Document excerpt —
• • • • • • •
Yoga depends on faith, practice, and verification in experience. Yoga must be taken into the sphere of living consciousness, not merely subscribed to as a philosophical or ethical or religious principle.
The central truth of the Yoga practice in Vedanta is the Great Saying (Mahavakya) “That thou art”. `That’ is the supreme Reality, the Lord; His existence everywhere, in all, but also transcending all, is accepted on the basis of authority of the great sages, experts in the science of reality. The word `art’ brings `That’ out of the realm of mere concepts into the realm of one’s own existence; `That’ is the very Self of the seeker. To find this hidden Self, the Yogi has to discover what he himself (‘thou’) really is.
While he still identifies himself with the body or mind, the Great Saying will mean little in practice. He may believe it-or think that he believes it-but while his consciousness is still dominated by the changes in body and mind, while he is still not responsive to the divine urges and inspirations from within, it is still only an idea. Urges are known because to be divine when they rob him of selfishness and lethargy, and give him a universal vision and an understanding of the role that his body and mind are to play in the world.
The Great Saying appears in all the true religions
“Allah is nearer to you than your neck-vein.”
“All beings are from the very beginning Buddhas.”
“Ye are Gods.” (This is the Psalm text to which holy Christ appealed when He uttered his own Great Saying, “I and the Father are one”.)
“The Kingdom of Heaven is within you.”
Still, it is rather easy to accept them without considering them as practical truths.
One of the great Zen masters relates that when he was a child he was brought up in a temple. So he learnt many of the Sutras by heart, and in due course he became a monk. Then he entered upon his training. He used to meditate at the prescribed times on phrases like “All beings are from the very beginning Buddhas.” He says he knew it was true, and that he knew he knew it. So there was not really very much more to be done.
• • • • • • •
Description of the task —
Decide whether each statement agrees with the Yoga text, and answer yes or no for each, quoting the text's deciding words: 1. The supreme Reality's existence everywhere is accepted on the authority of the great sages. 2. The Zen master learned many Sutras by heart only after he became a monk. 3. Yoga should be held mainly as a philosophical principle. You won't need the data here.

The data —
• • • • • • •
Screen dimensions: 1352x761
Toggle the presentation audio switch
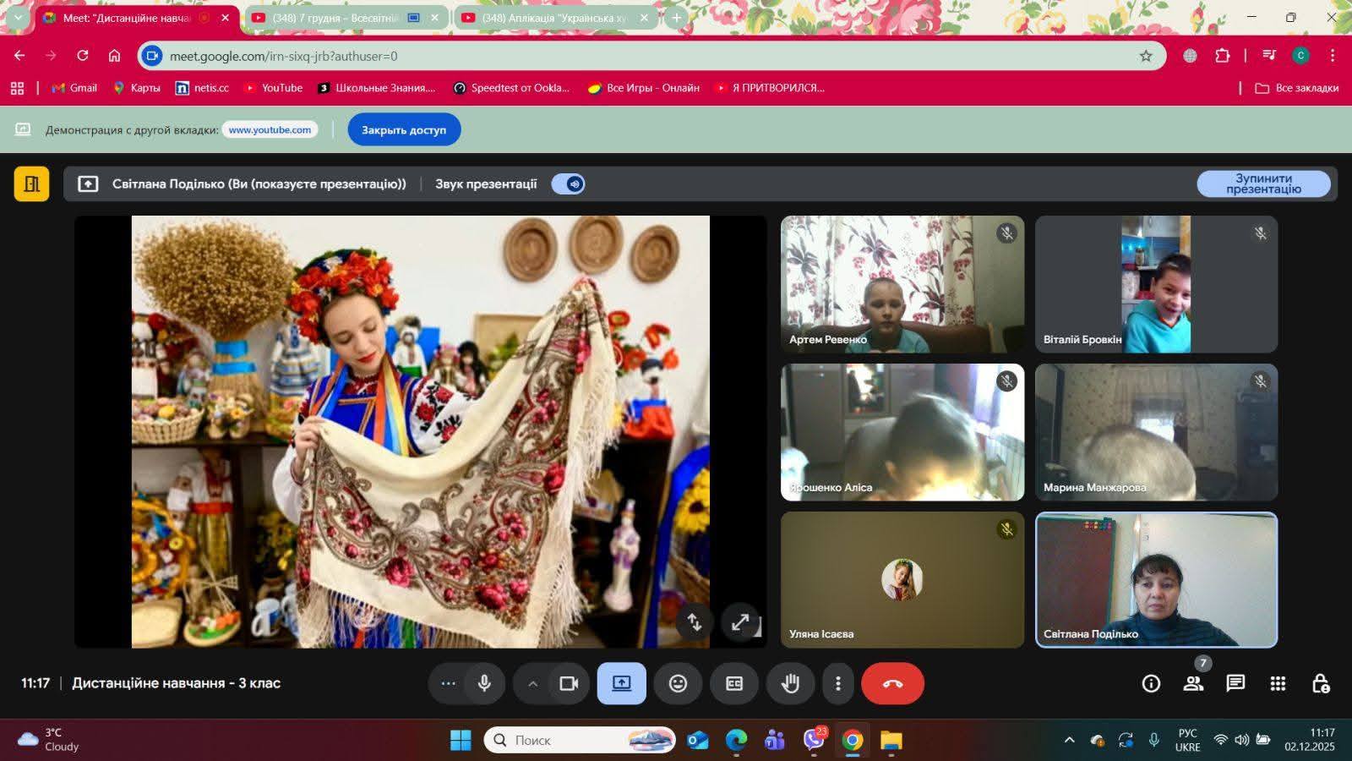(569, 183)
• • • • • • •
Your solution —
1. Yes: "is accepted on the basis of authority of the great sages"
2. No: "So he learnt many of the Sutras by heart, and in due course he became a monk."
3. No: "not merely subscribed to as a philosophical or ethical or religious principle"